» **Aim of the exercise**
Show each line of the data below that contains the word "Select".

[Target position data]

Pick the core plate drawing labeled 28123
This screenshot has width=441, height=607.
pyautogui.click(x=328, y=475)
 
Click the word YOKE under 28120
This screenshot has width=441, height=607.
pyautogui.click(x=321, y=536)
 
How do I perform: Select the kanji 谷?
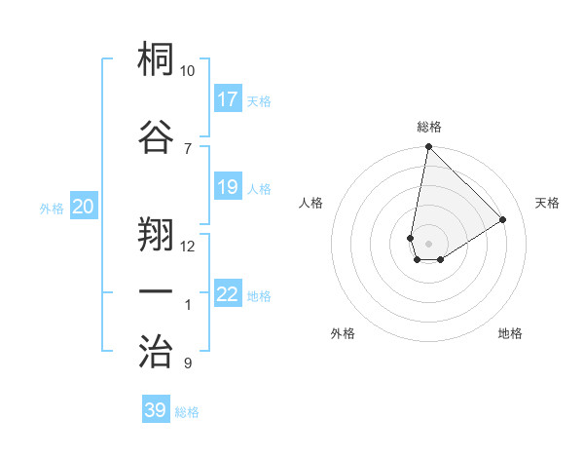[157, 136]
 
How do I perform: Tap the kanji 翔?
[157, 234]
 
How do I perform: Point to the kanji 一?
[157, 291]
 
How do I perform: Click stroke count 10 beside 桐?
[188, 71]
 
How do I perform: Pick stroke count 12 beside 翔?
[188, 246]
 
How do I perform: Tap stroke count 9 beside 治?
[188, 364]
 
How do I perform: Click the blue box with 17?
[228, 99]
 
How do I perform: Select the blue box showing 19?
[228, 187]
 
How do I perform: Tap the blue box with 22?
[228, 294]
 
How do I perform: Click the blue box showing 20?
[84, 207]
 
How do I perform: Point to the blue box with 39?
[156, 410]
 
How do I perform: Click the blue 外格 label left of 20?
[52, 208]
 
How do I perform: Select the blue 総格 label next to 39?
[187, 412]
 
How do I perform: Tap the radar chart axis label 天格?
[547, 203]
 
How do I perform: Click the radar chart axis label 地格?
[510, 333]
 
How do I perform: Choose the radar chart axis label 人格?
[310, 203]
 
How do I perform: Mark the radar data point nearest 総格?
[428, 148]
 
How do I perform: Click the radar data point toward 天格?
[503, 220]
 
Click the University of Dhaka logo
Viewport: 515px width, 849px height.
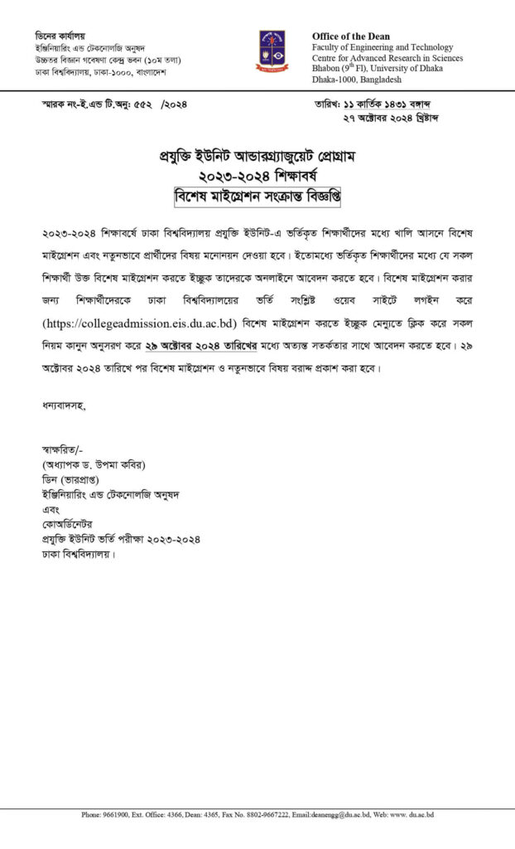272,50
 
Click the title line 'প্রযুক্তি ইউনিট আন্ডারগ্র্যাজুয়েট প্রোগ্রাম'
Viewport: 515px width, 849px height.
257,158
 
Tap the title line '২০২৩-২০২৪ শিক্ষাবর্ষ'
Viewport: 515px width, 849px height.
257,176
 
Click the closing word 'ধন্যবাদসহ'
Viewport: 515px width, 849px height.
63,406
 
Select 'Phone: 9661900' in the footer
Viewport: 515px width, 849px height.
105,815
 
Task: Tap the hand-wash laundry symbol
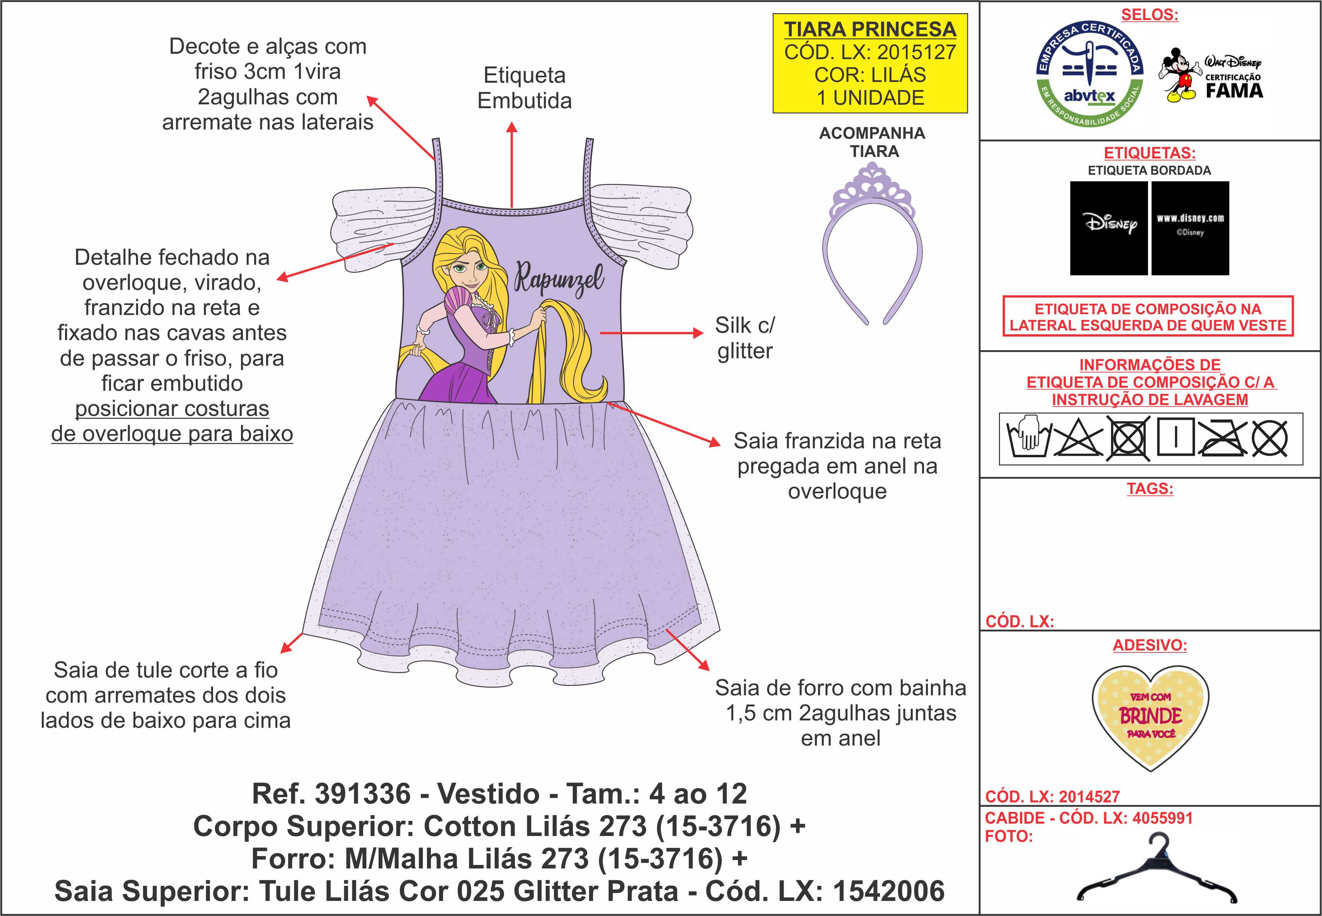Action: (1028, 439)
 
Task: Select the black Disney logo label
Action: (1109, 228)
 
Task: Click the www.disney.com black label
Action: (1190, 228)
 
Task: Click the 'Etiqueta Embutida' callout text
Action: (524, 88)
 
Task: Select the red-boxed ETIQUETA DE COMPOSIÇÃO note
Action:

» **Exercise answer**
How do I perform: Select the kanji 谷?
How do I perform: Select the blue box showing 19?
How do I perform: Select the blue 総格 label next to 39?
Select 'Phone: 9661900' in the footer
Task: Select the black Disney logo label
Task: Select the red-boxed ETIQUETA DE COMPOSIÇÃO note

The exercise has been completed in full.